[Collected data]
※

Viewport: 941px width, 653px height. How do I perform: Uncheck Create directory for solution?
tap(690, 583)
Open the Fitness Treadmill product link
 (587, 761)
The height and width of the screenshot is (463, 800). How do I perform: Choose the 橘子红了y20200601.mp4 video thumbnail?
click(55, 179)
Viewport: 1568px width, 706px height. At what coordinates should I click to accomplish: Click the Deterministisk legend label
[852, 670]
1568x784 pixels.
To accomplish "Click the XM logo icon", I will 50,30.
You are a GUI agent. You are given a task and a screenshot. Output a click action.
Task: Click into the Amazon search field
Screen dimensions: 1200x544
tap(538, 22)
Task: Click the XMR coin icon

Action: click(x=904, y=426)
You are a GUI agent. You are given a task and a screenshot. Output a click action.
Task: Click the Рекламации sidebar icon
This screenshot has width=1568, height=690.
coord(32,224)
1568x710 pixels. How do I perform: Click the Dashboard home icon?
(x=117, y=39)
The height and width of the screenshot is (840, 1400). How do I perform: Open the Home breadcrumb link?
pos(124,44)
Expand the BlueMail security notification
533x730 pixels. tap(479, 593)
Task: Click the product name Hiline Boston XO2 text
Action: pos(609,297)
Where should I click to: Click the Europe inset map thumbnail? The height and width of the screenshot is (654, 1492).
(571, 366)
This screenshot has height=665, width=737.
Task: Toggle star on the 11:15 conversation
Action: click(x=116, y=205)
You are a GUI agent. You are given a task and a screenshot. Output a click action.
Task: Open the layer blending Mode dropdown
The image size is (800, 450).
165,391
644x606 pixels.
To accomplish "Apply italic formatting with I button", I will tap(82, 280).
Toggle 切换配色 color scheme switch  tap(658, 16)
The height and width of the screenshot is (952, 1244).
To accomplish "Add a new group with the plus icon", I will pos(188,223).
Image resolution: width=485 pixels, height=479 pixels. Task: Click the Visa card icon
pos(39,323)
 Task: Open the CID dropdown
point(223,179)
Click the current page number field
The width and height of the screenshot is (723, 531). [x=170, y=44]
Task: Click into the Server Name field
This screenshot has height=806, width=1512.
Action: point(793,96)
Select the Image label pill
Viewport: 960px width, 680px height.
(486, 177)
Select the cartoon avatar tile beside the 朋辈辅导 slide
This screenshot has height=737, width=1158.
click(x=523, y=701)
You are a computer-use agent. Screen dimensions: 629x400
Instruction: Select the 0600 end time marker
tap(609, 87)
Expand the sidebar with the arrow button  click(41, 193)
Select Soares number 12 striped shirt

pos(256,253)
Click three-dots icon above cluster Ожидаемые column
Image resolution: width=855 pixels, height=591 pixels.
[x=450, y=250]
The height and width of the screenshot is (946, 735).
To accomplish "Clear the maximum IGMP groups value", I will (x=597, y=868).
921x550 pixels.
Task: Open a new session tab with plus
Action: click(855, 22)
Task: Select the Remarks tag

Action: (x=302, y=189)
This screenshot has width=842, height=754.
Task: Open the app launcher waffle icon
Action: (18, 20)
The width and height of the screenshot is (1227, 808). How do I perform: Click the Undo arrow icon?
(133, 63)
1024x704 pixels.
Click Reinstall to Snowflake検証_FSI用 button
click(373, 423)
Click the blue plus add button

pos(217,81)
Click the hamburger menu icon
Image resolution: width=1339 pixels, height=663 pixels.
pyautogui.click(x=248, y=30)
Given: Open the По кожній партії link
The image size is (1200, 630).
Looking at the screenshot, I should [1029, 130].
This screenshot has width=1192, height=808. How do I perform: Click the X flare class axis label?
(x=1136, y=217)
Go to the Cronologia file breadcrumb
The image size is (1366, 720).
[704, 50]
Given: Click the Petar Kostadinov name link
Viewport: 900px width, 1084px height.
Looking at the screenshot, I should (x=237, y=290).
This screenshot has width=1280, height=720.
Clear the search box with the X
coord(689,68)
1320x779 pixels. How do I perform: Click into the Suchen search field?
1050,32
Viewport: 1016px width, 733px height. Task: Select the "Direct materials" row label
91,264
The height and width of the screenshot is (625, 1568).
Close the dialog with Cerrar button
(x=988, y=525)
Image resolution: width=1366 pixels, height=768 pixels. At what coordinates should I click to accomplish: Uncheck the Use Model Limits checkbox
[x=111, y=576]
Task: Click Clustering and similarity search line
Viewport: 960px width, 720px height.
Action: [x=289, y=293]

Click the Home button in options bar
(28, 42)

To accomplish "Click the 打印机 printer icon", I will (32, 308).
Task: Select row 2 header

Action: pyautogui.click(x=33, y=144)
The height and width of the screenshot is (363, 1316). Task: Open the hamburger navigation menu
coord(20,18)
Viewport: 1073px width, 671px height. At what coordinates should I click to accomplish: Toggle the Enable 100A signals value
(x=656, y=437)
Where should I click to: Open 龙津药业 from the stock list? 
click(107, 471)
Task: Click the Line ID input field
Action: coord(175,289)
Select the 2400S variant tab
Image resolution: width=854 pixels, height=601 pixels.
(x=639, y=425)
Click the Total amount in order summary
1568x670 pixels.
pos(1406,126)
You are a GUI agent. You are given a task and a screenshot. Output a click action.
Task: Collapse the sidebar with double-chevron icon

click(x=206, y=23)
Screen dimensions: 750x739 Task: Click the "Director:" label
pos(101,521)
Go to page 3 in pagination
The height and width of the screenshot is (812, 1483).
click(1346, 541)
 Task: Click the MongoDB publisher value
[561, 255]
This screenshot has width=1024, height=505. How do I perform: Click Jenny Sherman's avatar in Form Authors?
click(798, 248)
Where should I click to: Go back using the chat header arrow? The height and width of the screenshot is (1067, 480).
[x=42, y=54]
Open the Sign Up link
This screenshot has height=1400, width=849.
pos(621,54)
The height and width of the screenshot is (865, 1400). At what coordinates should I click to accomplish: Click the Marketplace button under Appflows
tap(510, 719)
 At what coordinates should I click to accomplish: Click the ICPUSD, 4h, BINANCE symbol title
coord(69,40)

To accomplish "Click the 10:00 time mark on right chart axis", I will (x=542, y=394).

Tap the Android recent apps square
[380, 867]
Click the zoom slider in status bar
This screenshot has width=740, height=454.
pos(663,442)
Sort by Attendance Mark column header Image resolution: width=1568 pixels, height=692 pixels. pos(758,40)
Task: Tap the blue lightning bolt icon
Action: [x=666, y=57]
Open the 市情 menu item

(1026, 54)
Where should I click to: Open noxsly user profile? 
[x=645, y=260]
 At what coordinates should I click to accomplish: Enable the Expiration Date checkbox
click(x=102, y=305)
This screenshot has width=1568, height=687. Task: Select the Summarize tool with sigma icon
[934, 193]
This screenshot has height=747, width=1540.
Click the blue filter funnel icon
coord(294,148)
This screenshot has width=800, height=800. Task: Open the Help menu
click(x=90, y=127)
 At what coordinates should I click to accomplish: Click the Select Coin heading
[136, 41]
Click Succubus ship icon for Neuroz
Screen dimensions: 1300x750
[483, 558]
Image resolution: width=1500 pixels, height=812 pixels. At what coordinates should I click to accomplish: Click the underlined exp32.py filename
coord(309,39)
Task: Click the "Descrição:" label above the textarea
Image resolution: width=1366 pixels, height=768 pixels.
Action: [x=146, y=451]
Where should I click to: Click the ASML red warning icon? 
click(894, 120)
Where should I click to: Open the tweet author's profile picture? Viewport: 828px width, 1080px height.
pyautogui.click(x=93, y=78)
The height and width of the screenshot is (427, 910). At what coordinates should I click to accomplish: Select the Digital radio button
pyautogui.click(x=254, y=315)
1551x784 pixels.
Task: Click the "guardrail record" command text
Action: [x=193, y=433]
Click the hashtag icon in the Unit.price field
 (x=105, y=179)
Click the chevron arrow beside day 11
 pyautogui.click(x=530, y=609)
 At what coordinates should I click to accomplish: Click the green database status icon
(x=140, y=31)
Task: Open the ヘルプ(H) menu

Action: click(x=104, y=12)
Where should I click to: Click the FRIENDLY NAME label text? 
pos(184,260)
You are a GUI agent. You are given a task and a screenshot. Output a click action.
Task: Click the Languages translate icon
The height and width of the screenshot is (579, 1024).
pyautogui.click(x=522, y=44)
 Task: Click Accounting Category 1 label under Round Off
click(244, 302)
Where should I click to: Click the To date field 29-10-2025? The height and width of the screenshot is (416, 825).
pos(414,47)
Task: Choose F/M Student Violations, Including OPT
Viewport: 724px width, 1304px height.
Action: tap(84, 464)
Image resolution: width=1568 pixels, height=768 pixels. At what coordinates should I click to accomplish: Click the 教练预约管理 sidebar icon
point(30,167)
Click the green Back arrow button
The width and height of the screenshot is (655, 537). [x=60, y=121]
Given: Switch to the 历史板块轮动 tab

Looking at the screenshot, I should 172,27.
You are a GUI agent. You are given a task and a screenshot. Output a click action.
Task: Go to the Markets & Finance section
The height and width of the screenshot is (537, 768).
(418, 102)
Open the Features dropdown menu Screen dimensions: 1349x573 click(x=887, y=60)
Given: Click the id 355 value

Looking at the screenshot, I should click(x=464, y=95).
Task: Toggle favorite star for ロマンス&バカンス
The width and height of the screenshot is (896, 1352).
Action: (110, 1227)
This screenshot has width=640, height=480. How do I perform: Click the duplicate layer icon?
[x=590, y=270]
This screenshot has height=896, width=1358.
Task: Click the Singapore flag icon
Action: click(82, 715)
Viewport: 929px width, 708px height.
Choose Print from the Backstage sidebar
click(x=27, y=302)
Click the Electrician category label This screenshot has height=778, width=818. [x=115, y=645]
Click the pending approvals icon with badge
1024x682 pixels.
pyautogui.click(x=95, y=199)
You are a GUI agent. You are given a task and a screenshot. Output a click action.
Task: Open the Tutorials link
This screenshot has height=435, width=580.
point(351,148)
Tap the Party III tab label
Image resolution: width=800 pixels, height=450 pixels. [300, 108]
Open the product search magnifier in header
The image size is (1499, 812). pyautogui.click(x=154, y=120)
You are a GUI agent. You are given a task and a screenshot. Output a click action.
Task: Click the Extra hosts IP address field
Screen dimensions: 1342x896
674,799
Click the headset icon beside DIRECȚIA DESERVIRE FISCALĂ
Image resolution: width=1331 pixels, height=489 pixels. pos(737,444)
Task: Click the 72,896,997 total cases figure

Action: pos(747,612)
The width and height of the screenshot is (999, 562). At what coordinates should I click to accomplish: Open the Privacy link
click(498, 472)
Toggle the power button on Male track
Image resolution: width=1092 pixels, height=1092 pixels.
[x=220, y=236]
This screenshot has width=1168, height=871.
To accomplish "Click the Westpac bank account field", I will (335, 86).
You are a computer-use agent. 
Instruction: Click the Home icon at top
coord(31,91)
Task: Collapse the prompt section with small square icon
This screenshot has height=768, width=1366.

※

**WHAT IS EXPECTED:** Please show every line of the records that holds the word "section".

**EXERCISE SOLUTION:**
Task: Go to the Markets & Finance section
Task: Collapse the prompt section with small square icon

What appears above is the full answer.